My First Time- Superbowl XXXVII

I hate the Superbowl. The Superbowl doesn't include friends and drinking and cheering and laughing at commercials for me. 

Every year it rolls around and I'm reminded of my first time. Our lives are full of "firsts". Most are beautiful, exciting, thrilling, and we look back on these memories fondly. If I could take myself back to Superbowl XXXVII, I'd hold my 14 year old self's hand, look her in the eye, and tell her that this journey she is about to embark on will wreak havoc on her body, tear her down for the next decade, and teach her more about herself than most people get to learn in a lifetime. 

I hate the Superbowl. I wish I could have been there to hold her hand as she dragged herself down the hall to her room. And I wish I could have been there to hold back her hair as she painfully, silently, forced herself to throw up into that little purple garbage can. I wish I could have been there to calmly tell her that she needn't spend the next ten years with her head in a toilet. 

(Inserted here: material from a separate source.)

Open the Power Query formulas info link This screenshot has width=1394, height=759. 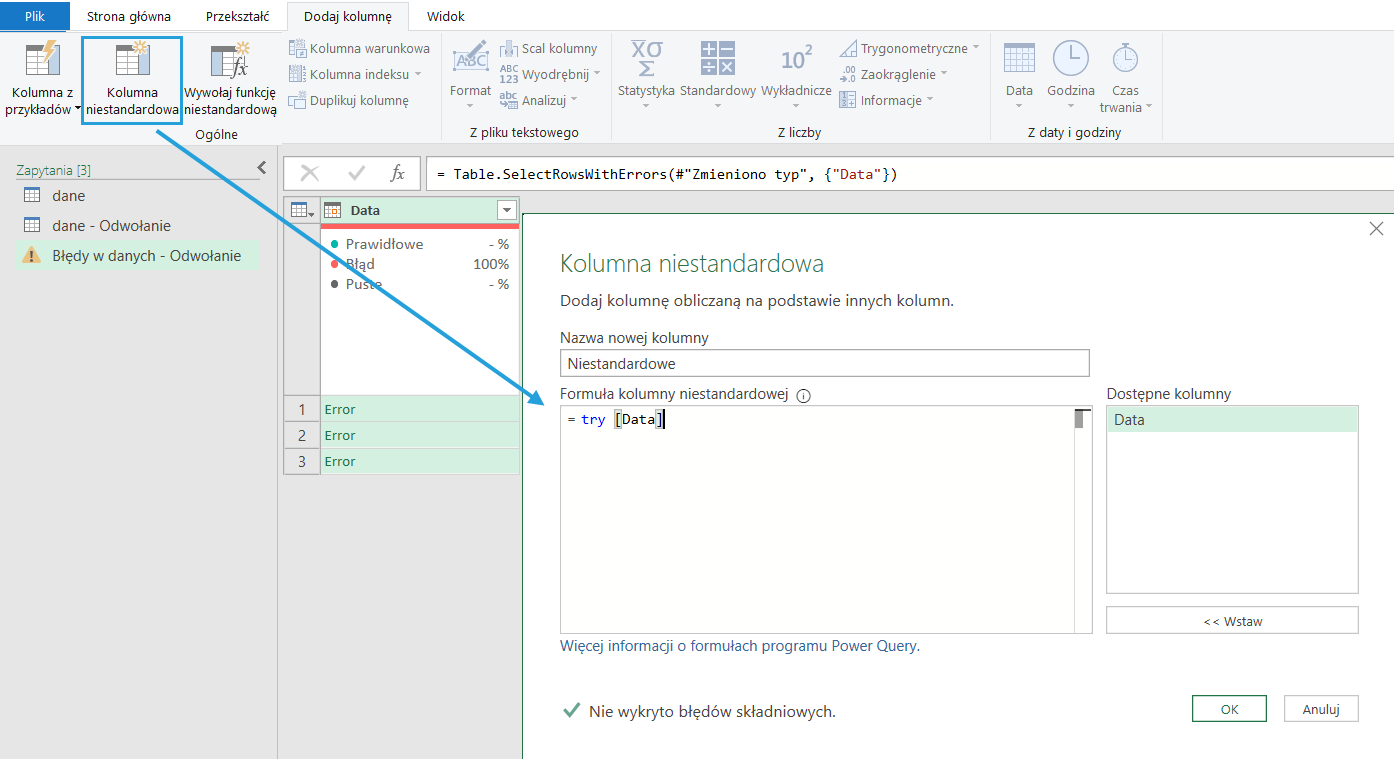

I wish I could hold every 14 year old's hand, boys and girls, and tell them it's ok to be loud. Tell them they are not too big, society just cannot handle their big spirits and all of their energy. I wish I could express to the world to stop trying to smother yourselves and stop trying to fit. 

I hate the Superbowl, because every year I'm reminded of my addiction, and the first time I experimented with trying to fit.

And every year it gets further away. And every year I still can't believe this is something that I still struggle with. Thirteen years later. 

I've had many other firsts, and lasts, since then. But none as prominent as my first purge. My life seems to have been numbed by my eating disorder, since, for years, nothing else mattered. 

Every year the Superbowl comes around and I remember a time in my life when it seemed there was no other choice but to go to extremes, to harm, to hurt, to bend, to break. 

Looking through the rest of my life, oddly enough, the only other anniversary date that stands out to me is June 22, 2009. This is the last day I ever weighed myself. And a few months later, I smashed my scale. Something that meant the world to me, something that harmed me and broke me. I broke it right back. I took back my power from the scale. Every day that passes is a day that I hold the power, taking it back from the scale.

I can look back on this time in my life with regret, and wish I had done something differently. But, more productively, every Superbowl that passes is an anniversary that I can take my power back and know that I never have to live that way again.

I can hate the Superbowl, because of what it represents for me. But I can be proud of all I've learned, and how far I've come. And how far I plan to go.